The difficulty of life in the wilderness is clearly taking its toll on the people, and Moses is finding himself the focus of their ire, although the people are questioning God’s role in their present plight as well (see vs. 2c, 7c). The divine response to this crisis meets the obvious physical need for water, but it also serves to address the deep uncertainty the people are expressing that God is not with them and that Moses is an unreliable leader who does not have their best interests at heart. Although Moses’ father-in-law, Jethro, has not yet met with him and advised him to share the load of leadership (18:17-23), it is clear that Moses and the people need a group of leaders drawn from the people who can act to reassure the community of Israel and to provide support for Moses as they make their way through the wilderness on the way to Mt. Sinai.

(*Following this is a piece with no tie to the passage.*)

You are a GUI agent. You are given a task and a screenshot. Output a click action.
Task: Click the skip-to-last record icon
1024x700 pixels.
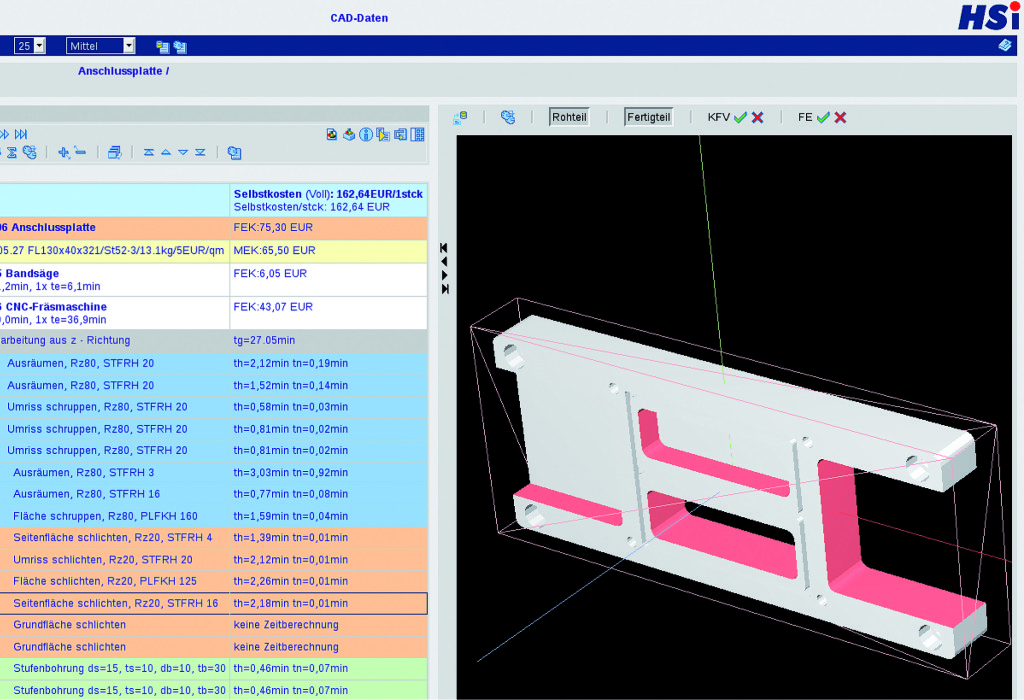21,134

The people’s quarreling and testing is born of a stressful environment, and we would do well as preachers to be as compassionate in our treatment of the people’s plight as God is depicted as being. Indeed, a sermon might do well to focus on the wisdom of God’s response to the test the people set with their question, “Is the Lord among us or not?” At some point both communities and individuals will ask such a question, and those people who attest — as the elders of the people did — to the power and presence of God in our midst are tremendous sources of strength. It can be the case that professional clergy are associated with this role, but this story makes clear that the position of witness should not be limited to one individual. It is the task of all who have experienced God’s loving kindness to speak about it and, thus, offer to others reasons that we might trust in God in any circumstances.